Lydia smiled at Carson, and stroked her hand through his hair once again. She tightened her grip, jerked his head back, and forced him to meet her eyes. "You really should have told me what I wanted to know. I don't know how many treatments your body can stand, Doctor."

Lydia released him, wiped her hands on a towel as if cleaning something foul from them. She nodded at her henchmen. "Clear the room. Give him ten minutes and cut him free."

Carson listened to the snap-click of her shoes as she strode from the room. The fire in his arm matured, burned across his shoulders and chest. It ate away his self control, consumed his willpower. It bled through his veins, spilled into his flesh and settled in his bones. It left him an empty vessel, ripe for the fear that followed his loss of discipline. The fear filled him, dragged him to the depths of agony he'd never experienced. Not even Michael had hurt him so badly and oh God, he hurt, more than he ever thought possible. He rode the waves of pain as they burned through him; squeezed his eyes tight against the fire. The light burned him, blended with the drug in his veins, and consumed him with its hot breath until there was nothing but the pain.
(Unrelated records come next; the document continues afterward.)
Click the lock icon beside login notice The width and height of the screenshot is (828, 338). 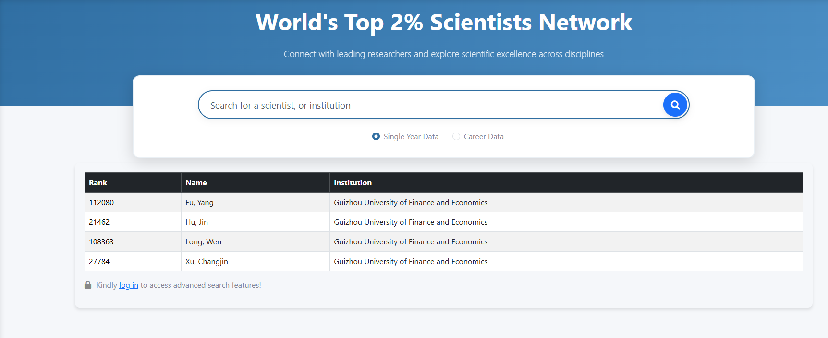(88, 285)
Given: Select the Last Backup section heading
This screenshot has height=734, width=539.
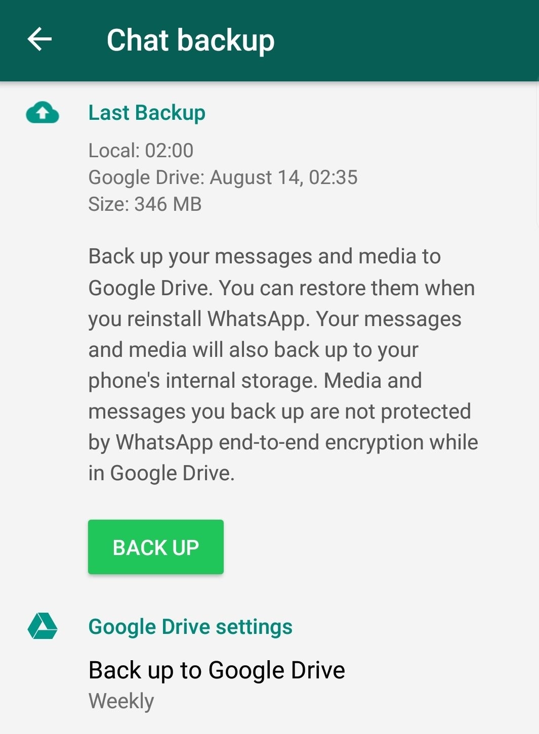Looking at the screenshot, I should pos(147,113).
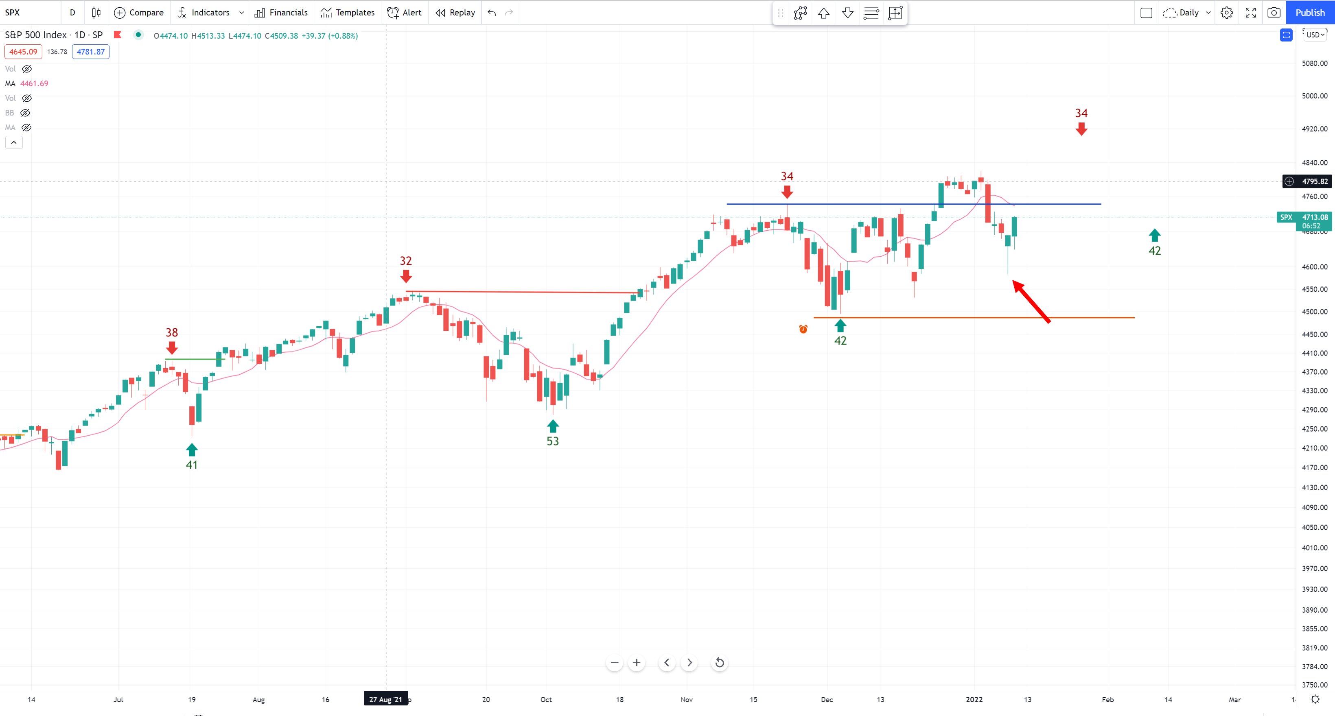Open the Daily layout dropdown

[1208, 12]
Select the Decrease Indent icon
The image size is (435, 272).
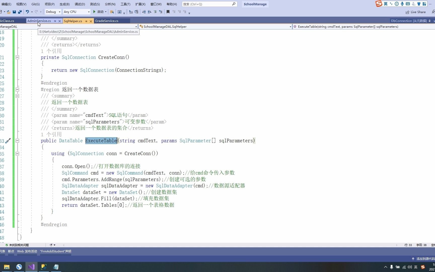[144, 12]
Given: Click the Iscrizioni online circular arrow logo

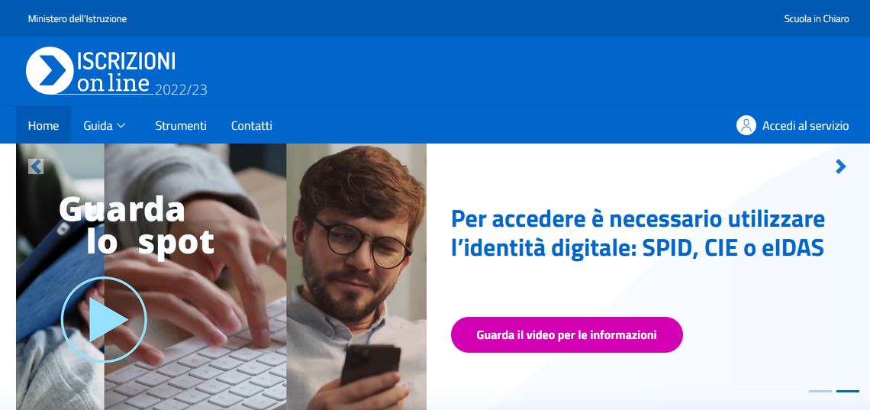Looking at the screenshot, I should [x=50, y=70].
He didn't feel the henchmen cut him free of the chair; didn't notice them toss him to the floor like a pile of discarded rags. Carson's world was hot white pain searing him from the inside out. He rolled on the floor, curled in on himself and shook with it. None of it made sense. "How could Lydia have known he lied?" It wasn't the best tale, but it was the one the SGC had agreed upon and he'd learned enough of it to tell it convincingly. So he thought. He writhed and panted, riding out the pain the only way he could. He refused to scream, bit back the cries in his throat until he tasted blood. He would deny her that satisfaction, the sound of his pain echoing through the room. He fought to hold onto his sanity, his identity. He fought for himself, his friends. He fought for something, anything to believe in, to anchor him against the unrelenting onslaught. "Rodney, hurry. Please God, hurry. I don't think I have much time." He prayed silently, curled on his side, tears leaking from his tightly clenched eyes.